▶ **Page text**:

● ● ● ● ● ● ●

GitHub - 1337PaladinS/pca-analysis-mtcars-R: PCA analysis of mtcars dataset in R via ggbiplot pkg

1337PaladinS / pca-analysis-mtcars-R Public
Notifications You must be signed in to change notification settings
Fork 0
Star 0
PCA analysis of mtcars dataset in R via ggbiplot pkg
Notifications
Name		Name	Last commit message	Last commit date
Latest commit History 4 Commits
.gitignore		.gitignore
LICENSE		LICENSE
README.Rmd		README.Rmd
requirements.R		requirements.R
Repository files navigation

# pca-analysis-mtcars-R
PCA analysis of mtcars dataset in R via ggbiplot pkg

# Principal Component Analysis in R
**In this tutorial, you'll learn how to use PCA to extract data with many variables and create visualizations to display that data.**

Principal Component Analysis (PCA) is a useful technique for exploratory
data analysis, allowing you to better visualize the variation present in
a dataset with many variables. It is particularly helpful in the case of
"wide" datasets, where you have many variables for each sample. In this
tutorial, you'll discover PCA in R.

● ● ● ● ● ● ●

▶ **Material supplied**:
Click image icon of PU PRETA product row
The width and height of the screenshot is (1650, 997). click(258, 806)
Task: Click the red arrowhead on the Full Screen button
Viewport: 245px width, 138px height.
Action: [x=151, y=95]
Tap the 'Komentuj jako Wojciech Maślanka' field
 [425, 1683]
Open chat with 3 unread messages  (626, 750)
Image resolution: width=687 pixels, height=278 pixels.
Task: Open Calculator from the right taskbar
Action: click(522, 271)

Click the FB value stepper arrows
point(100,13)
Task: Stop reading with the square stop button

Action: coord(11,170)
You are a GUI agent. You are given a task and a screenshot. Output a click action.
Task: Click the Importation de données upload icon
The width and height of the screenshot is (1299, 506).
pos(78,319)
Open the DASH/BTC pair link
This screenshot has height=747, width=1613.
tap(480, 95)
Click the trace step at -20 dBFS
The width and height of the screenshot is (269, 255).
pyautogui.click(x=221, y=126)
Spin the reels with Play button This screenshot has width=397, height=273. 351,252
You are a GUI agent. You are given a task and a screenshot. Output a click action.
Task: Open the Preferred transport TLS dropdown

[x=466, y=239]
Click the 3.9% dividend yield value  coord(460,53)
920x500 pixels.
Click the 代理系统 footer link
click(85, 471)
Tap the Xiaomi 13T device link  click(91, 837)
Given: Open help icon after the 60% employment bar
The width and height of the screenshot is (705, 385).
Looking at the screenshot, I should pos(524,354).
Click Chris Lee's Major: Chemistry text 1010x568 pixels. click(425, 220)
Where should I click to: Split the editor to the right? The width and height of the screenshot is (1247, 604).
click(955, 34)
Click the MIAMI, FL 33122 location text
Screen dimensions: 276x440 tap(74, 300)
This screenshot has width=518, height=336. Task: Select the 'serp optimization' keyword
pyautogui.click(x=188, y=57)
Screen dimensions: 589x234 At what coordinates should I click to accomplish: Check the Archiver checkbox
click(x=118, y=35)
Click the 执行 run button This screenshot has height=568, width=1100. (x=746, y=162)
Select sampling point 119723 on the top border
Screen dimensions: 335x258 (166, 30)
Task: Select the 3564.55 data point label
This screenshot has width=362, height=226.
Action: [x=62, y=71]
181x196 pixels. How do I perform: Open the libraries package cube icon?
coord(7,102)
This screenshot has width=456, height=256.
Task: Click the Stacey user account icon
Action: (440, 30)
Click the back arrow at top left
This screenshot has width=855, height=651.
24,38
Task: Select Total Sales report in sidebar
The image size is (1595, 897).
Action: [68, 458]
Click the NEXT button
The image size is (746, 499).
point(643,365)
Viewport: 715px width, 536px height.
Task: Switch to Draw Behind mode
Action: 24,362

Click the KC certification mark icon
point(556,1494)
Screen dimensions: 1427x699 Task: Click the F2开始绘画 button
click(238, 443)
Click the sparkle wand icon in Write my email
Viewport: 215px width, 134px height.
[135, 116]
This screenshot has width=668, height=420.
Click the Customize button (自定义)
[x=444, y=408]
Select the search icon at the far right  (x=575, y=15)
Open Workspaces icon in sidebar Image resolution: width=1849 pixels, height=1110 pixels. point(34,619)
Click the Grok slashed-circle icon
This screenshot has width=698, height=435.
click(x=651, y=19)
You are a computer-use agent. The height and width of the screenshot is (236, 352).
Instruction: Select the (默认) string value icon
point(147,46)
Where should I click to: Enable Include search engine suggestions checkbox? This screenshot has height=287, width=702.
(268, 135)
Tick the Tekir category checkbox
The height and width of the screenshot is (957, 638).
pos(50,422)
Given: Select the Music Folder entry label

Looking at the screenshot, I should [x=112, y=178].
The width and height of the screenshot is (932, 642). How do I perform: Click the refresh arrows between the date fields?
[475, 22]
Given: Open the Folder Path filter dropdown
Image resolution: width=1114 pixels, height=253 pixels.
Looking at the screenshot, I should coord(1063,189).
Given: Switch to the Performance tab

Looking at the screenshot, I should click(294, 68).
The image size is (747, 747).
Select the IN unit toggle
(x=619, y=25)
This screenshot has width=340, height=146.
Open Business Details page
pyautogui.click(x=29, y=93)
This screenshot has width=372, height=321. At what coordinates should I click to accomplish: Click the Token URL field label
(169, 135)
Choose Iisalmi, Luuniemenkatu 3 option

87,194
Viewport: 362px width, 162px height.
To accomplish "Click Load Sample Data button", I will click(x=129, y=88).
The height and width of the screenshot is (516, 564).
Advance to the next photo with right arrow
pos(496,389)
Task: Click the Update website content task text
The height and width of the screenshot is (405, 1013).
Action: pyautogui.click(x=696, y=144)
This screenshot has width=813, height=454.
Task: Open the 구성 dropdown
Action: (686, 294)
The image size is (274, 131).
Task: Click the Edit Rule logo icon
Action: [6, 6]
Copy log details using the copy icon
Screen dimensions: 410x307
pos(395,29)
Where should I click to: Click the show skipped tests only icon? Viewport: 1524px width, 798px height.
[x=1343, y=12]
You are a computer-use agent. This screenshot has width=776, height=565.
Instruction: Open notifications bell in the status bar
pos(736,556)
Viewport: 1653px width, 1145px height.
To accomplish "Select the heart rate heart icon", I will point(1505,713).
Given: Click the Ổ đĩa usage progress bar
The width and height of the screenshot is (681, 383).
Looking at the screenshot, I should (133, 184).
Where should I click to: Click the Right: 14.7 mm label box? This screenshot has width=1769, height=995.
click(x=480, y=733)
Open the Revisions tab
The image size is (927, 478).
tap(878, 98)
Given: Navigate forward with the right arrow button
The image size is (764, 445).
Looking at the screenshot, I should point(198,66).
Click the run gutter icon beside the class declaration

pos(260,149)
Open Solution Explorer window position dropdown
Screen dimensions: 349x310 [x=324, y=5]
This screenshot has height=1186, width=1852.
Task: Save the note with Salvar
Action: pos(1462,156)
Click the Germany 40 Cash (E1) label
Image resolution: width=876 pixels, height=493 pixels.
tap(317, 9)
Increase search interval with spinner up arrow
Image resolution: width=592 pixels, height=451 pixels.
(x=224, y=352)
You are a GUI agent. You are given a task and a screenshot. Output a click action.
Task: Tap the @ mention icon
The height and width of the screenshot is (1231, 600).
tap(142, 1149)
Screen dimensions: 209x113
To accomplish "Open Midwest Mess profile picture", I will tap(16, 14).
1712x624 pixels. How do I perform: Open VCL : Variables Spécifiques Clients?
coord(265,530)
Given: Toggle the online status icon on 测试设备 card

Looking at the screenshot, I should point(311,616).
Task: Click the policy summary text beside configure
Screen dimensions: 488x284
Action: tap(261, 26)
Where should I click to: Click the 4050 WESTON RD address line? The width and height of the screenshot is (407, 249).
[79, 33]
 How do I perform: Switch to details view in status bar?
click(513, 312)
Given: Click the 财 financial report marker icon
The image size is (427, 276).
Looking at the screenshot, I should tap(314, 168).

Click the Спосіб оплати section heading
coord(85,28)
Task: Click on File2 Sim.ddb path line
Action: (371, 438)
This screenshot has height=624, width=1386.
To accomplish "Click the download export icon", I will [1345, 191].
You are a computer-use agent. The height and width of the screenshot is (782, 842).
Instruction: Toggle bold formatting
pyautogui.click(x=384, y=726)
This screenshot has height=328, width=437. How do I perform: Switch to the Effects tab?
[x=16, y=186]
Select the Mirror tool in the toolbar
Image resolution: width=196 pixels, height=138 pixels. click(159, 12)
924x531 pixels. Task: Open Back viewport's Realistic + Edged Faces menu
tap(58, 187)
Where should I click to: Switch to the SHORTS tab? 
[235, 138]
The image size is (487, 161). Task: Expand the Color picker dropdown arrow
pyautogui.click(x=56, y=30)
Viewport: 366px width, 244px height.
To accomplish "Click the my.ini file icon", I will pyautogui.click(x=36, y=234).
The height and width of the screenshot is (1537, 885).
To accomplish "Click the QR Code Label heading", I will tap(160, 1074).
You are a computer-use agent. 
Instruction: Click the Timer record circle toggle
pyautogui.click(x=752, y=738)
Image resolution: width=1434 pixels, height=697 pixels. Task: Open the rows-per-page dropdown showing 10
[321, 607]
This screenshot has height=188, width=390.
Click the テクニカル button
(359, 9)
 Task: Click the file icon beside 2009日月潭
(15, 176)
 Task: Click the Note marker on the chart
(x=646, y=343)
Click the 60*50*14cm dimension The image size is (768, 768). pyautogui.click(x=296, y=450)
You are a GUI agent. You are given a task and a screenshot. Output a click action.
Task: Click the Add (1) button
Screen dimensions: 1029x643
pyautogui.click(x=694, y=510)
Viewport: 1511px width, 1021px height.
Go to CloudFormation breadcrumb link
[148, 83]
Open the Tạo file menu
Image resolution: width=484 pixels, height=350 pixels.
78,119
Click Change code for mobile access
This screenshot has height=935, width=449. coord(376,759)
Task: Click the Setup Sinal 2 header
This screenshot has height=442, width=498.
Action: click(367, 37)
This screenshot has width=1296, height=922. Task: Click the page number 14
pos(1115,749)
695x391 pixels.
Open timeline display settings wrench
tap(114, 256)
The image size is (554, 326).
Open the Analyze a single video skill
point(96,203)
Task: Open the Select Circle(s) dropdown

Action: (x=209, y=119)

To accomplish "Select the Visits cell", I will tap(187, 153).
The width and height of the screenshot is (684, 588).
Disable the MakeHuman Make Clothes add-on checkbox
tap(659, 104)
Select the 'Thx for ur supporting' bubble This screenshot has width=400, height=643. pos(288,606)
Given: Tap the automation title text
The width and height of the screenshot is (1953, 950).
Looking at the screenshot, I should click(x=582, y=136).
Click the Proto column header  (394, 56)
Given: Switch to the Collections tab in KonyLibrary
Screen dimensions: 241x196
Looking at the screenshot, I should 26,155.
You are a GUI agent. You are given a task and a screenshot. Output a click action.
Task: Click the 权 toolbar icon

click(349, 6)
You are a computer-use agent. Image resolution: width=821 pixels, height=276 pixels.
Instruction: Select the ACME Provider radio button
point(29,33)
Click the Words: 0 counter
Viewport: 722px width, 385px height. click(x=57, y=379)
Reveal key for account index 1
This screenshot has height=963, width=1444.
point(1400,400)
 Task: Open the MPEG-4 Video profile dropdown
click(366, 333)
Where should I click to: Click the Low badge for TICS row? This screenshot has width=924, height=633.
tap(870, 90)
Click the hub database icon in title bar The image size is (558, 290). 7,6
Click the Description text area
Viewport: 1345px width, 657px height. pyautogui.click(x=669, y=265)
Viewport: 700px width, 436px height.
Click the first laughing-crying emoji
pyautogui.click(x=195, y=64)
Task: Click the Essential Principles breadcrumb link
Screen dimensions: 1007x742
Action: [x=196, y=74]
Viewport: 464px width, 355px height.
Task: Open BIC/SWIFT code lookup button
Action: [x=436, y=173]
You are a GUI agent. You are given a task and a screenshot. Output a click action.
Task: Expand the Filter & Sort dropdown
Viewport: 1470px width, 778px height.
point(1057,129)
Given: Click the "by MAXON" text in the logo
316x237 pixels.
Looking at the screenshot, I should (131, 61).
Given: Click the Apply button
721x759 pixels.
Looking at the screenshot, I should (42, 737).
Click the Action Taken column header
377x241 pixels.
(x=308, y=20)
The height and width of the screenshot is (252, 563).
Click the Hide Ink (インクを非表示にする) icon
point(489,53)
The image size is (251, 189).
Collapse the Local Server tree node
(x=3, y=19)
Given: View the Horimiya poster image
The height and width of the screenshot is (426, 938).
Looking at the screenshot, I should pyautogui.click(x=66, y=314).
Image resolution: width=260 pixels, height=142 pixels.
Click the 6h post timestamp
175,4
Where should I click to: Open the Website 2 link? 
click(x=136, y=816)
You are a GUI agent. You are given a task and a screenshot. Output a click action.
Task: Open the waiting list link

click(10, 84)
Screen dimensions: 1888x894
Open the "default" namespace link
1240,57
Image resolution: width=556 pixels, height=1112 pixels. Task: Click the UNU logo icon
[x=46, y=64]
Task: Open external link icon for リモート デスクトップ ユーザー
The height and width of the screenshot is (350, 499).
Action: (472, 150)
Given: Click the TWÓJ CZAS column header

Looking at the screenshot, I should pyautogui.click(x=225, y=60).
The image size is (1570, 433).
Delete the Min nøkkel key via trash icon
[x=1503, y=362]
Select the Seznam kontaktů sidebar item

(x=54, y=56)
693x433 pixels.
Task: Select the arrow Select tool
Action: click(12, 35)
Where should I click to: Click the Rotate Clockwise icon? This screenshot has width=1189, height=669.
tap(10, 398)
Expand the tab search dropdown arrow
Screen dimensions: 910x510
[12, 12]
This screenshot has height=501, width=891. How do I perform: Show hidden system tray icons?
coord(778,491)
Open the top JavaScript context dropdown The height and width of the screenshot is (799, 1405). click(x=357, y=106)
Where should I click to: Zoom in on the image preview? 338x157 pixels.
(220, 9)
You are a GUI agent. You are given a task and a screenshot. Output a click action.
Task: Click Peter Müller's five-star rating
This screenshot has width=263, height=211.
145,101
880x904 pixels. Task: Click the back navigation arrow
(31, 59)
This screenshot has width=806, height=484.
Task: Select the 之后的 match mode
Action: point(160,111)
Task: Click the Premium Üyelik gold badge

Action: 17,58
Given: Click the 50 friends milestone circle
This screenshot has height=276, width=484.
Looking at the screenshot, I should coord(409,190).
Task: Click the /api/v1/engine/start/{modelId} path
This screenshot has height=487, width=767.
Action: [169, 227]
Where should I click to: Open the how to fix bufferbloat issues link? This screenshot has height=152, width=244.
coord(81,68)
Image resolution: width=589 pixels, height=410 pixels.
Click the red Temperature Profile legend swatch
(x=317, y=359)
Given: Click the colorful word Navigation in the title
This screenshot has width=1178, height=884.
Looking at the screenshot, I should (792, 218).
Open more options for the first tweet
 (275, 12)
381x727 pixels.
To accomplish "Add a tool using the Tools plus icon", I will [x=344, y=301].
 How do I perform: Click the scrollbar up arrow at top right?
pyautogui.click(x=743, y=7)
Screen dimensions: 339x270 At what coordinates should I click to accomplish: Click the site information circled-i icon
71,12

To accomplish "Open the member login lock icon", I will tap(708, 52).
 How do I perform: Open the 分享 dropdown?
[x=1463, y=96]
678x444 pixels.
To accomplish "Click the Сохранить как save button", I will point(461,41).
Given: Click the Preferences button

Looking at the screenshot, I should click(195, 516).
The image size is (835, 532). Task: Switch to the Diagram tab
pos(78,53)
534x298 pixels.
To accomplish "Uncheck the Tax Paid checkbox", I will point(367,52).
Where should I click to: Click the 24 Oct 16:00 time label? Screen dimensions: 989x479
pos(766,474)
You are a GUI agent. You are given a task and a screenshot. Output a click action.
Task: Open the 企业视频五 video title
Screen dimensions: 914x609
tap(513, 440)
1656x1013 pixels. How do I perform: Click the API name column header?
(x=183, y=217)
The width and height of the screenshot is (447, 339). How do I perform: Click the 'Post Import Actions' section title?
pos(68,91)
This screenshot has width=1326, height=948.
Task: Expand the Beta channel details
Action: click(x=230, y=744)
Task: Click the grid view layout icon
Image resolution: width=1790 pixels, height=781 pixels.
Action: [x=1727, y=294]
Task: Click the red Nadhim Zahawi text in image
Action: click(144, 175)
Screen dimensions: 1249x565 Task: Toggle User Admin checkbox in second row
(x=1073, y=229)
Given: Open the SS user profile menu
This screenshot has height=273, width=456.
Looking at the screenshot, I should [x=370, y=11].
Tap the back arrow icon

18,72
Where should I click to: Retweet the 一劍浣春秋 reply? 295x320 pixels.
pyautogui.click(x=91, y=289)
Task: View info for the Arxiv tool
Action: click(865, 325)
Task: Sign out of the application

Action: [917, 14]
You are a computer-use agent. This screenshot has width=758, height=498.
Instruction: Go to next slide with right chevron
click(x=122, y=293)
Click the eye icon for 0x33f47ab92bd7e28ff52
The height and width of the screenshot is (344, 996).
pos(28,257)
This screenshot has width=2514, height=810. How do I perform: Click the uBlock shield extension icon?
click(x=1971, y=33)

● ● ● ● ● ● ●

▶ **Stated goal 1**: According to the PCA tutorial page, for which kind of datasets is PCA particularly helpful?
▶ **Stated goal 2**: Copy from the PCA tutorial page word for word, beginning at the words "# Principal Component" and stopping after the words "discover PCA in R.".

▶ **Expected output 1**: "Wide" datasets, where there are many variables for each sample.

▶ **Expected output 2**:
# Principal Component Analysis in R
**In this tutorial, you'll learn how to use PCA to extract data with many variables and create visualizations to display that data.**

Principal Component Analysis (PCA) is a useful technique for exploratory
data analysis, allowing you to better visualize the variation present in
a dataset with many variables. It is particularly helpful in the case of
"wide" datasets, where you have many variables for each sample. In this
tutorial, you'll discover PCA in R.